──────── Supplied data

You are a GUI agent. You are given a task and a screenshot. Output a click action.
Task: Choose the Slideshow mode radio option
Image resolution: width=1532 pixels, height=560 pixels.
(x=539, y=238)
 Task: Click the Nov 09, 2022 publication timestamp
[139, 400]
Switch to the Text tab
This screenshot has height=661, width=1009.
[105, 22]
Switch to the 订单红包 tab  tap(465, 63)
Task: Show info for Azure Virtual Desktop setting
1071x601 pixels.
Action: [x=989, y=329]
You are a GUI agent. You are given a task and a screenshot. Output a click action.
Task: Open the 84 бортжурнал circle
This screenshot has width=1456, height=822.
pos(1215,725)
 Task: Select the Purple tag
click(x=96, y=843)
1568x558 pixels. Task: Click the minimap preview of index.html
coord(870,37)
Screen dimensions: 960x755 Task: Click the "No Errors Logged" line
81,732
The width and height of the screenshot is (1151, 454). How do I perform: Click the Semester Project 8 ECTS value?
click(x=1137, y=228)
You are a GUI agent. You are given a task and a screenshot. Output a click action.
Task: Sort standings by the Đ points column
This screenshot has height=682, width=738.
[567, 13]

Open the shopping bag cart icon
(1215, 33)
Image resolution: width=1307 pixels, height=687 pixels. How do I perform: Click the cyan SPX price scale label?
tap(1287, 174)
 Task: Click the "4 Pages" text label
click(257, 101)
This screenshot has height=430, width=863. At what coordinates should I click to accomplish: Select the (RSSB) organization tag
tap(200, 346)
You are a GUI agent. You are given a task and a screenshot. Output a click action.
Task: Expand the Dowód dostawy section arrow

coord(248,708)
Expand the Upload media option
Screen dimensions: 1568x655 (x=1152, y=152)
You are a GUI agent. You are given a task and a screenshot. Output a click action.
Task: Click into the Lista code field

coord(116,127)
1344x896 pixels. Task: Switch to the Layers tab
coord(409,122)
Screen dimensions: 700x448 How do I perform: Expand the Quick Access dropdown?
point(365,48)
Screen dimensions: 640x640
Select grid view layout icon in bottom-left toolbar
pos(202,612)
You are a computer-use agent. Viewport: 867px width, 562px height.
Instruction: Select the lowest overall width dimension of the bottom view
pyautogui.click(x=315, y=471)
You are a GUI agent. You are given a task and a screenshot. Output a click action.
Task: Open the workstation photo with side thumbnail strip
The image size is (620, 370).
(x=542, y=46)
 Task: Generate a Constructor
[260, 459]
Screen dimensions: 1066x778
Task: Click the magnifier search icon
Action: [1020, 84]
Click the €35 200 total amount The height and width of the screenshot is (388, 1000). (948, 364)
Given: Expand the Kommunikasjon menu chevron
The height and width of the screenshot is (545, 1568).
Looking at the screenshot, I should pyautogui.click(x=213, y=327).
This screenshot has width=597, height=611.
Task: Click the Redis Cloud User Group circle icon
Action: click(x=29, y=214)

────────────────

Make sure that every entry above is copied out exactly as it stands.

You are a GUI agent. You are given a task and a screenshot. Output a click action.
Task: Choose the Slideshow mode radio option
Image resolution: width=1532 pixels, height=560 pixels.
(x=539, y=238)
 Task: Click the Nov 09, 2022 publication timestamp
[139, 400]
Switch to the Text tab
This screenshot has height=661, width=1009.
[105, 22]
Switch to the 订单红包 tab  tap(465, 63)
Task: Show info for Azure Virtual Desktop setting
1071x601 pixels.
Action: [x=989, y=329]
You are a GUI agent. You are given a task and a screenshot. Output a click action.
Task: Open the 84 бортжурнал circle
This screenshot has width=1456, height=822.
pos(1215,725)
 Task: Select the Purple tag
click(x=96, y=843)
1568x558 pixels. Task: Click the minimap preview of index.html
coord(870,37)
Screen dimensions: 960x755 Task: Click the "No Errors Logged" line
81,732
The width and height of the screenshot is (1151, 454). How do I perform: Click the Semester Project 8 ECTS value?
click(x=1137, y=228)
You are a GUI agent. You are given a task and a screenshot. Output a click action.
Task: Sort standings by the Đ points column
This screenshot has height=682, width=738.
[567, 13]

Open the shopping bag cart icon
(1215, 33)
Image resolution: width=1307 pixels, height=687 pixels. How do I perform: Click the cyan SPX price scale label?
tap(1287, 174)
 Task: Click the "4 Pages" text label
click(257, 101)
This screenshot has height=430, width=863. At what coordinates should I click to accomplish: Select the (RSSB) organization tag
tap(200, 346)
You are a GUI agent. You are given a task and a screenshot. Output a click action.
Task: Expand the Dowód dostawy section arrow

coord(248,708)
Expand the Upload media option
Screen dimensions: 1568x655 (x=1152, y=152)
You are a GUI agent. You are given a task and a screenshot. Output a click action.
Task: Click into the Lista code field

coord(116,127)
1344x896 pixels. Task: Switch to the Layers tab
coord(409,122)
Screen dimensions: 700x448 How do I perform: Expand the Quick Access dropdown?
point(365,48)
Screen dimensions: 640x640
Select grid view layout icon in bottom-left toolbar
pos(202,612)
You are a computer-use agent. Viewport: 867px width, 562px height.
Instruction: Select the lowest overall width dimension of the bottom view
pyautogui.click(x=315, y=471)
You are a GUI agent. You are given a task and a screenshot. Output a click action.
Task: Open the workstation photo with side thumbnail strip
The image size is (620, 370).
(x=542, y=46)
 Task: Generate a Constructor
[260, 459]
Screen dimensions: 1066x778
Task: Click the magnifier search icon
Action: [1020, 84]
Click the €35 200 total amount The height and width of the screenshot is (388, 1000). (948, 364)
Given: Expand the Kommunikasjon menu chevron
The height and width of the screenshot is (545, 1568).
Looking at the screenshot, I should pyautogui.click(x=213, y=327).
This screenshot has width=597, height=611.
Task: Click the Redis Cloud User Group circle icon
Action: click(x=29, y=214)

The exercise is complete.